Our main example is the possibility to find the peculiar motions of
nearby galaxies in the CMB rest frame through observation of the
scattering signal, which we explore in detail. Next we discuss the
density limits in which scattering effect can dominate over the
line emission in individual objects. We describe three types of
critical densities, and show that detection of single objects
through scattering requires very low density, whereas observation
of the integrated scattering signal coming from many unresolved
objects in the sky will permit us to probe higher densities. We
discuss this effect subsequently, as we compute the change in the
angular fluctuations of the CMB sky temperature through resonant
scattering. We found that the scattering signal gets strong
enhancement due to a non-zero correlation existing between the
density perturbations at the last scattering surface, where CMB
anisotropies are generated, and at the epoch of scattering. This
opens up a new way to study the ionization and enrichment history
of the universe, and we investigate various enrichment scenarios
and the temperature fluctuations that might be caused by them.

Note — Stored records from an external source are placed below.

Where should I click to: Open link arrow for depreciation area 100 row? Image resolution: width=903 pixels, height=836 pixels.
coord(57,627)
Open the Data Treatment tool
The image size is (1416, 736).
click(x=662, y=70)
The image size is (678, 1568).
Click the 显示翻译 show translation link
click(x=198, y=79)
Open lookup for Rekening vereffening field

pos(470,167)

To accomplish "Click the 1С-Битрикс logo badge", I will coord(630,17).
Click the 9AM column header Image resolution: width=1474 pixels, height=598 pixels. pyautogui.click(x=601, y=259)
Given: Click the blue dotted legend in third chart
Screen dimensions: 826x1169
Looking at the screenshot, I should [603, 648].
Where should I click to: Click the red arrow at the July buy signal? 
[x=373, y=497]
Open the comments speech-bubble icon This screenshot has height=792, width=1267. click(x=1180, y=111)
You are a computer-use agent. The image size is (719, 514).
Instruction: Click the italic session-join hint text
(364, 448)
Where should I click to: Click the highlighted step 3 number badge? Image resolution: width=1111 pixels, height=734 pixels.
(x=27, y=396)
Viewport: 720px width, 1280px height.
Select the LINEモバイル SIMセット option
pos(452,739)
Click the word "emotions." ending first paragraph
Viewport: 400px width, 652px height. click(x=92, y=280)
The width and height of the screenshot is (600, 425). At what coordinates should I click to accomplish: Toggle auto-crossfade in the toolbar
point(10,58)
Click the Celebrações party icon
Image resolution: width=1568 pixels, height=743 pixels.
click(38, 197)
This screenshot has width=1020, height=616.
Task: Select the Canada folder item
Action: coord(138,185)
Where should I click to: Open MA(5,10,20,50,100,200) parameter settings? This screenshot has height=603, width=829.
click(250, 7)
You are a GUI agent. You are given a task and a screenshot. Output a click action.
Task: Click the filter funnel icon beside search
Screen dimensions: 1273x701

The
resulting signal is already within the sensitivity limits of some
upcoming space- and ground-based CMB experiments, and we show upto
what extent they shall be able to put constraints on different
enrichment histories. Finally we analyze the effect of line and
dust emission in the same frequency range that we used for the
detection of scattering signal. These emissions are coming from
very high density objects where active star formation is taking
place, and due to the compactness of their size as well as absence
of any velocity dependence the emission signal is significantly
suppressed at large angular scales, where scattering will be
dominant. We present some detailed analytic expressions for the
scattering signal and also a method to solve for the detailed
statistical balance equations in a multi-level system in the
appendix.